= Task =
Could the data below please be reproduced word for word, without the pictures?

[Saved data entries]

⁂

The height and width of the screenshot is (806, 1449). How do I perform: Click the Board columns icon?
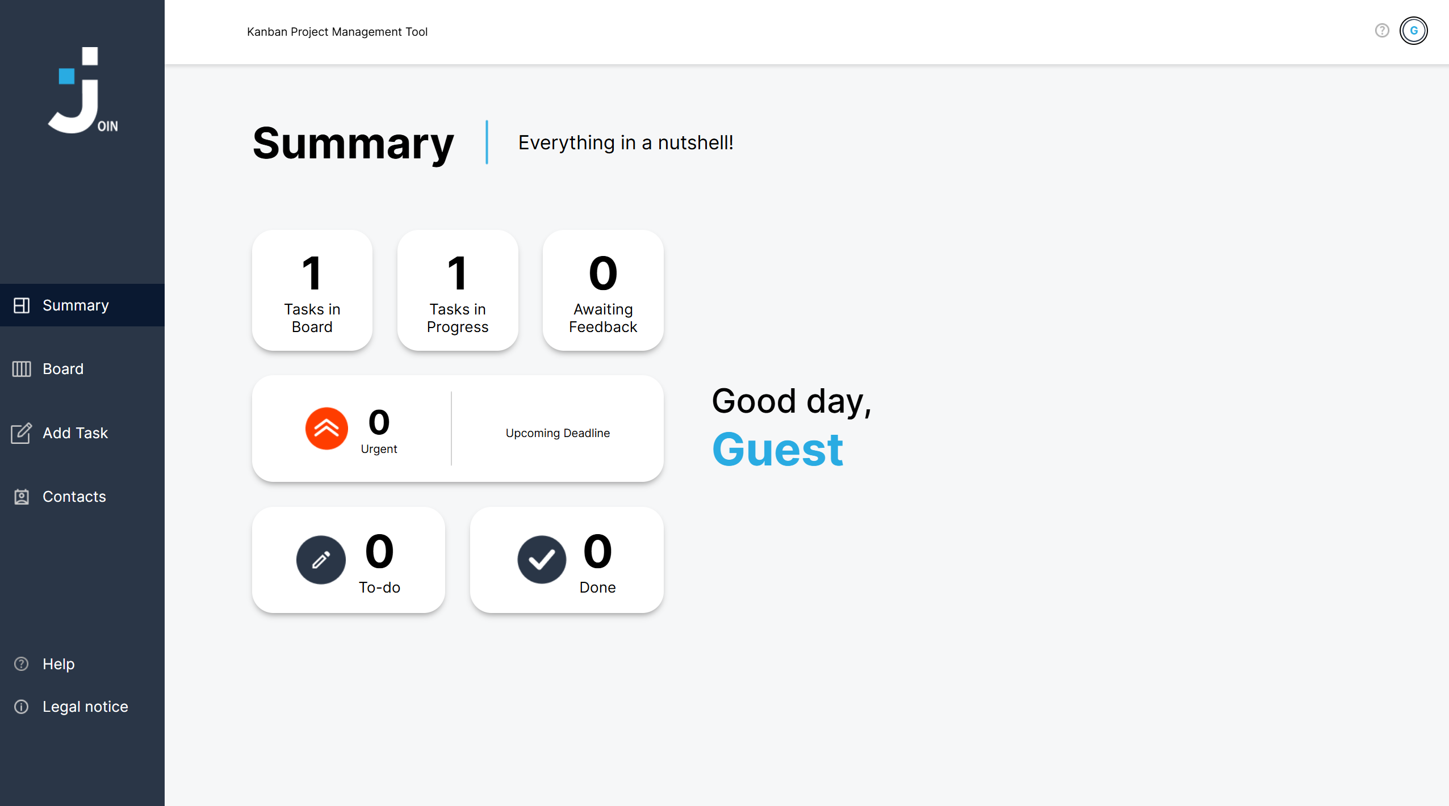(x=22, y=369)
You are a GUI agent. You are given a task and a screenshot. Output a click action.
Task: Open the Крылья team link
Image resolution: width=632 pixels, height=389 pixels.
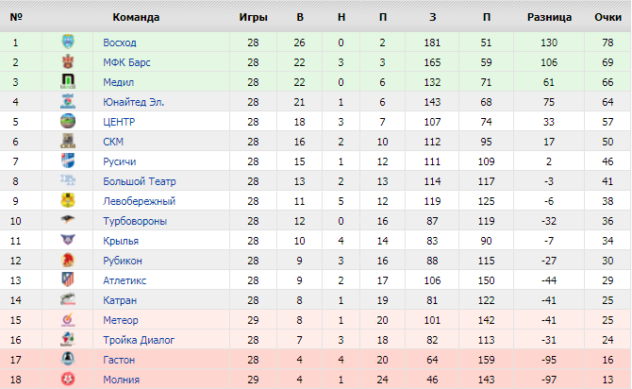point(121,241)
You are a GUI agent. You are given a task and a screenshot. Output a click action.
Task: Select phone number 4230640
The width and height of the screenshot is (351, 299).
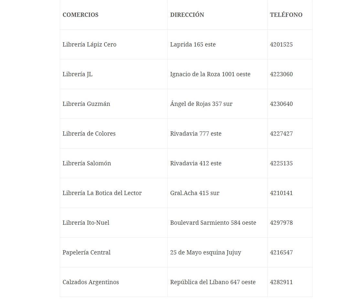click(281, 104)
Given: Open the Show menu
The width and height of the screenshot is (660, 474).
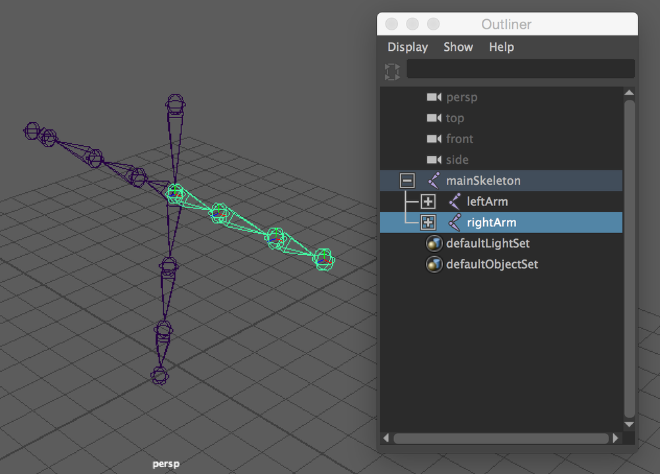Looking at the screenshot, I should click(458, 47).
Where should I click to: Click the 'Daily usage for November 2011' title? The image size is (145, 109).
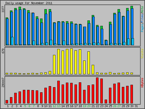(x=29, y=3)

⁂

= Solution for this task =
The height and width of the screenshot is (806, 1449). How do I perform: Click the Board columns icon?
(x=22, y=369)
You are a GUI agent. You are given a task and a screenshot. Output a click action.
Task: Open the Крылья team link
Image resolution: width=632 pixels, height=389 pixels.
point(121,241)
You are a GUI agent. You are given a task and a screenshot. Output a click action.
Task: Select phone number 4230640
The width and height of the screenshot is (351, 299).
click(281, 104)
Given: Open the Show menu
The width and height of the screenshot is (660, 474).
Looking at the screenshot, I should click(458, 47).
Where should I click to: Click the 'Daily usage for November 2011' title? The image size is (145, 109).
(x=29, y=3)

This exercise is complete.